Should we add pocket money to our child care costs?
Much of this comes down to how pocket money if given and what it is used to cover. We don’t think pocket money has to be ‘expensive’ and nor should it be. You don’t need to give a lot to teach children some of the core skills needed to manage their money responsibly in the future.
For younger children (below 6), we know that on the whole parents give pocket money as a reward mechanism and often tie it in to using a Reward Chart. The amounts of pocket money are small and the focus is on getting them to start engaging with money at a basic level and understanding that if they do something positive, they will be awarded something in return. It’s also a chance for them to derive some pleasure from getting something with their pocket money – whether that’s a pack of sweets or some mini figures. By the time children are 7 or 8 that has changed and the amount of pocket money given is higher. It can be argued that viewing pocket money as part of your child care costs at that age can be beneficial – not least because it will encourage a pocket money structure that saves you money.
Trips out to the cinema, magazines at the shop, fashion purchases and indeed presents all add up and form part of the regular spend parents make. By making these purchases part of your pocket money routine, we think it helps families manage a budget and helps reduce uncontrolled spending. Many parents on Roosterbank have admitted that prior to getting into a pocket money routine, they have found themselves losing track and discovered that they spend far more a month that they hoped on these items.

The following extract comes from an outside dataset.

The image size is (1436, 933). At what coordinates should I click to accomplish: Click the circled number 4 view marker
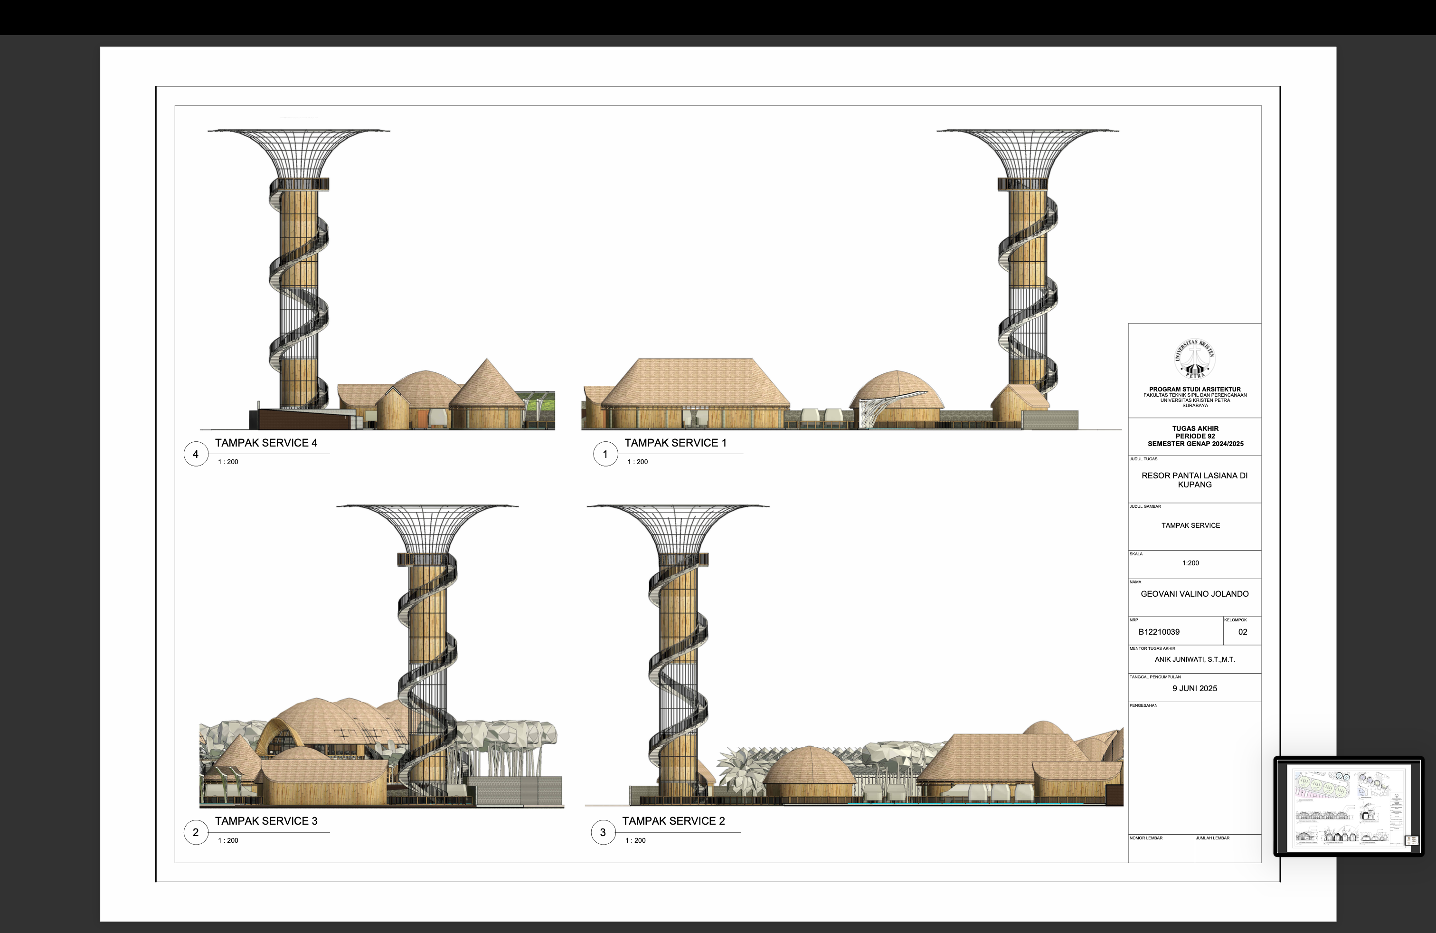pyautogui.click(x=195, y=454)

We like to call this the ‘Pocket Money Paradox’ – that giving pocket money can save you money. By stipulating what a child is expected to cover with their pocket money – whether that is sweets, music and magazines, or clothes and trips outs (popular with families with kids aged 10+) you are putting the responsibility on your kids to decide what they are going to spend it on and importantly, that once it’s gone, it’s gone.
Teach children that they need to earn their pocket money.

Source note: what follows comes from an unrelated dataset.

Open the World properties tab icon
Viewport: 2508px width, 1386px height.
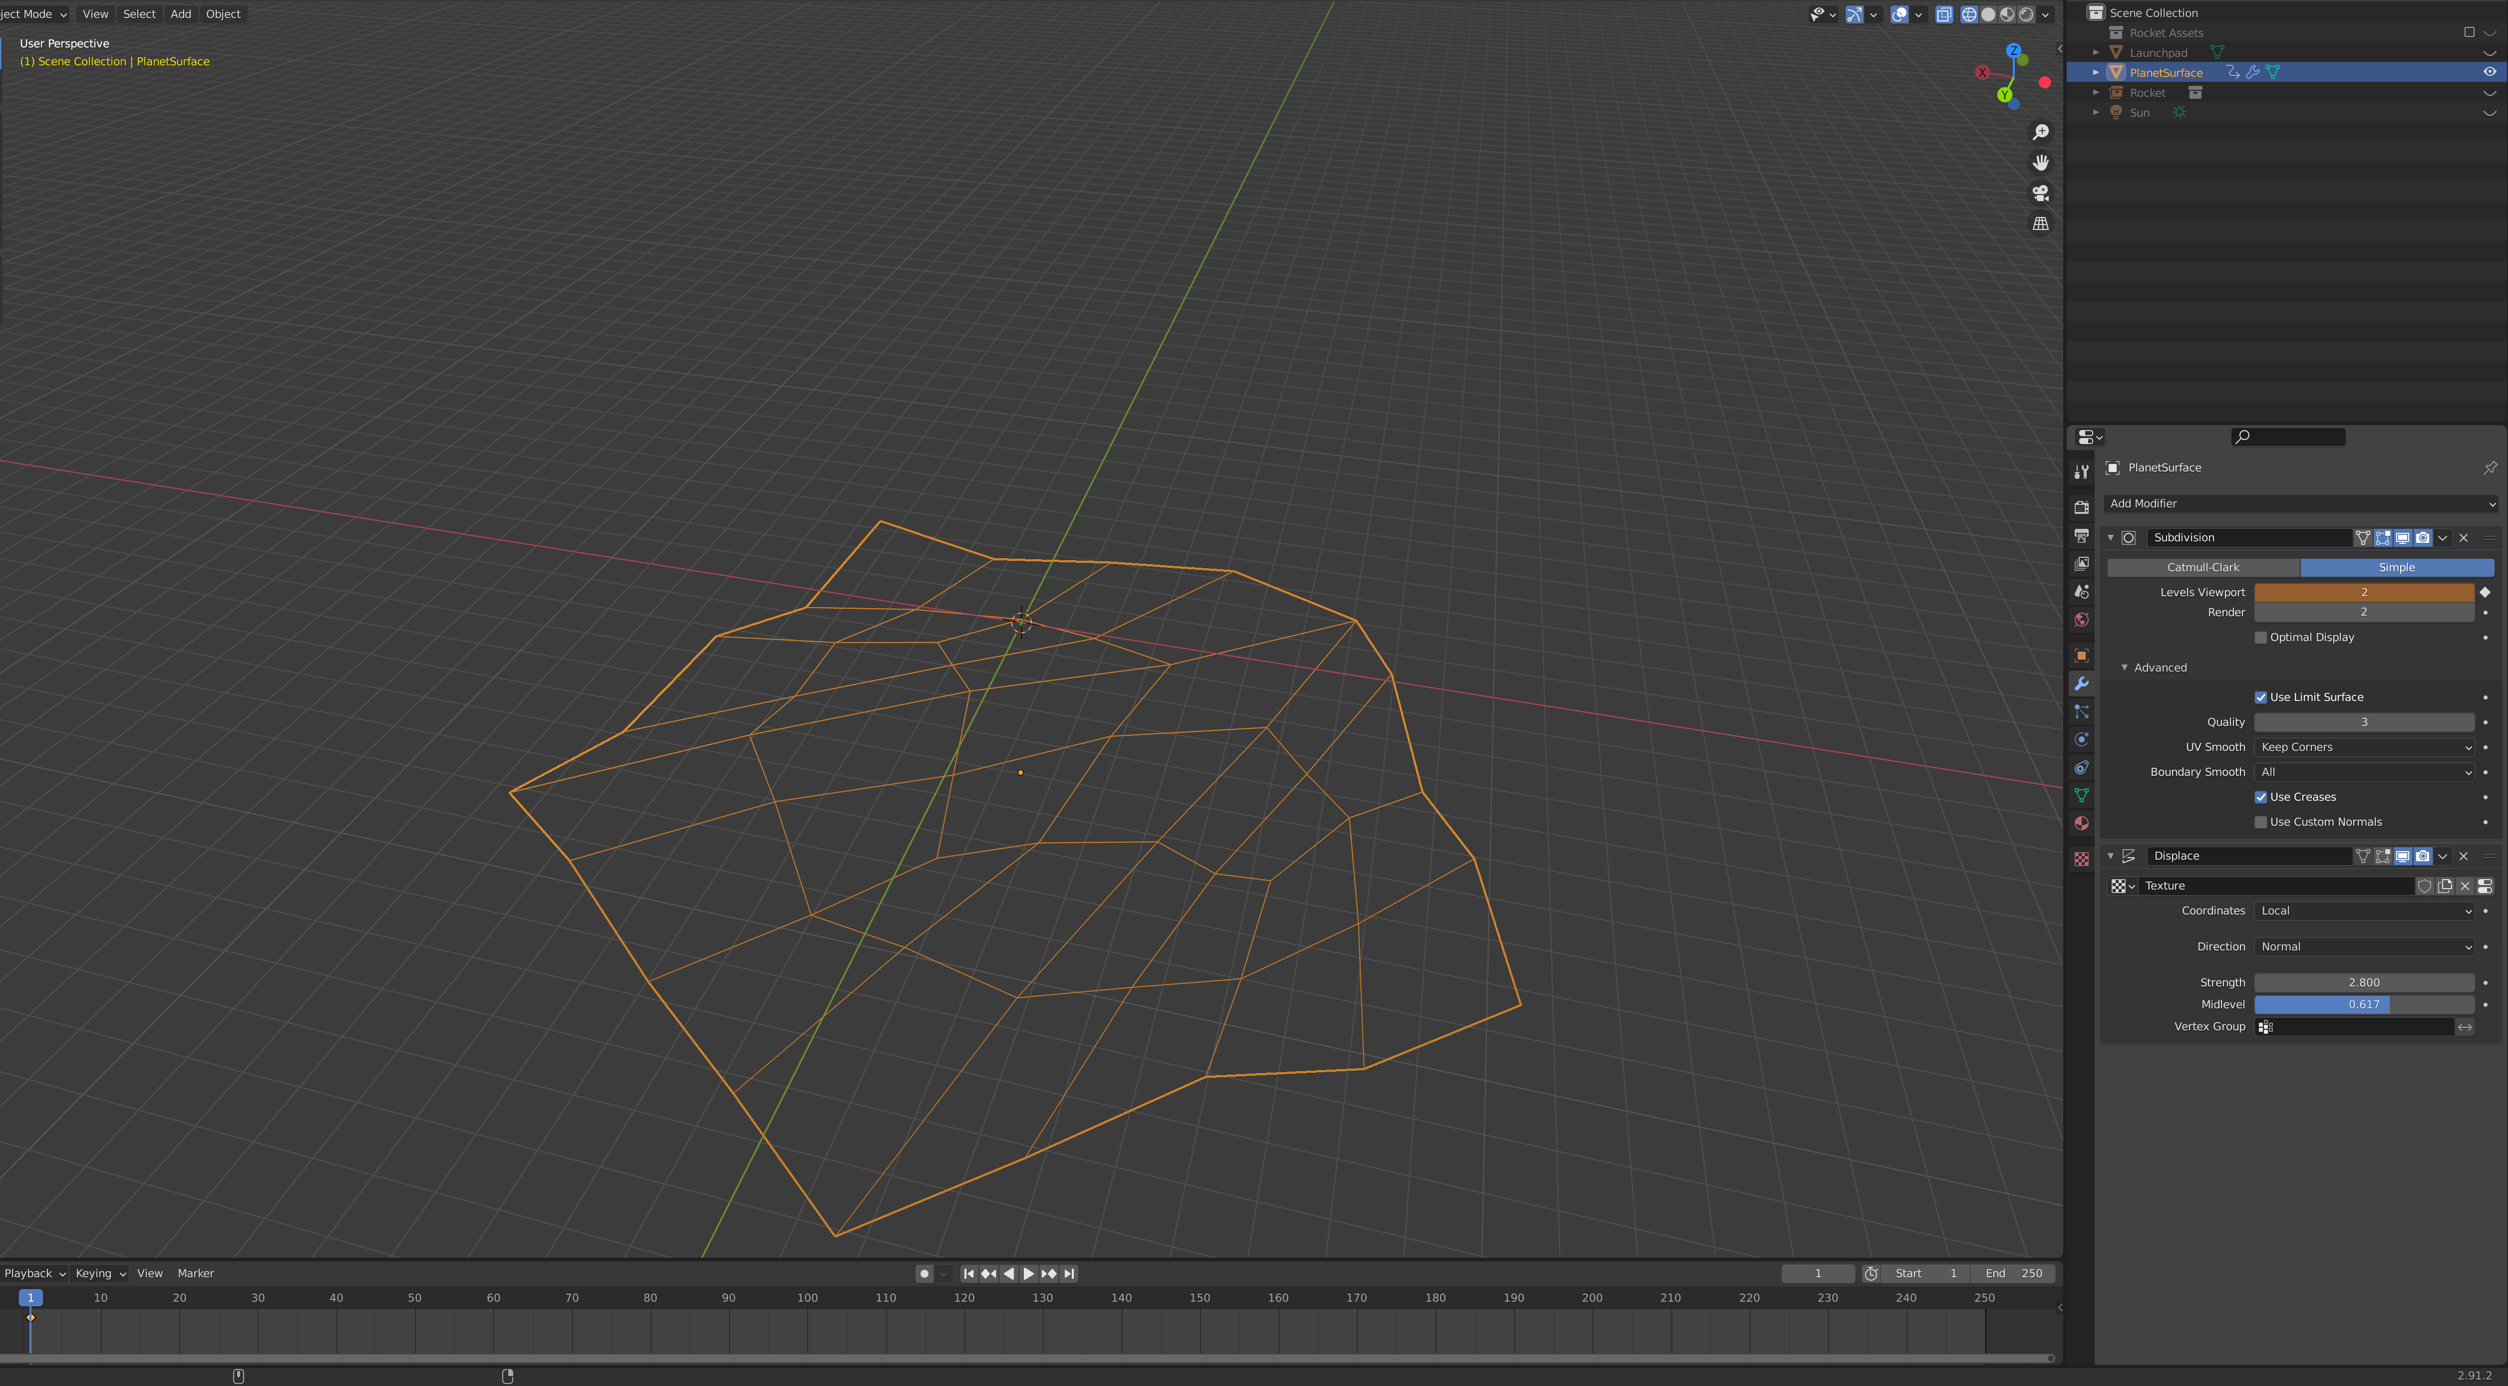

How pocket money is given is as important as what you give – it will also help you save money. Some of the families interviewed by the Guardian discuss the importance of making pocket money conditional. This fits in with our own experiences. As with adult life, the quicker children learn that its not ‘something for nothing’ the better! Linking pocket money to jobs – so that might be cleaning the car or doing extra household jobs can be a great way of incentivising children to earn their money and in turn benefit from the sense of achievement this will encourage. By earning it, they are much more likely to be careful about how they spend it and think before they do.
Make it educational and make it stick.
As our friends at Black Bullion like to say, there is no time like the present to get ‘Money Smarter’. By getting into a pocket money routine, you won’t only save money and get some jobs done but you will also be encouraging your children to take responsibility for their money.

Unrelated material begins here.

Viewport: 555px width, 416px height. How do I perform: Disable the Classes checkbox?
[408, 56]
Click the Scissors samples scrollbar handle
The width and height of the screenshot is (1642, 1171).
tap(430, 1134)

Making it fun will make it stick. Whether that’s a Reward Chart or other incentive for old kids. Getting children to save some of their money by splitting it into two pots will also get them to start thinking about the need to put something aside. We offer children the chance to put their money in a ‘Wallet’ on Roosterbank (to get things now) and a ‘Safe’ to save for the future and reward them the more they have in their ‘Safe’.
Encouraging children to choose a target to save for is another great way to teach them the ‘opportunity cost’. If they focus on achieving a goal and the sense of achievement that will bring, they will be less swayed by other purchases they are likely to regret. If they do go for instant gratification and purchase something on a whim, they will learn it’s at the expense of that target.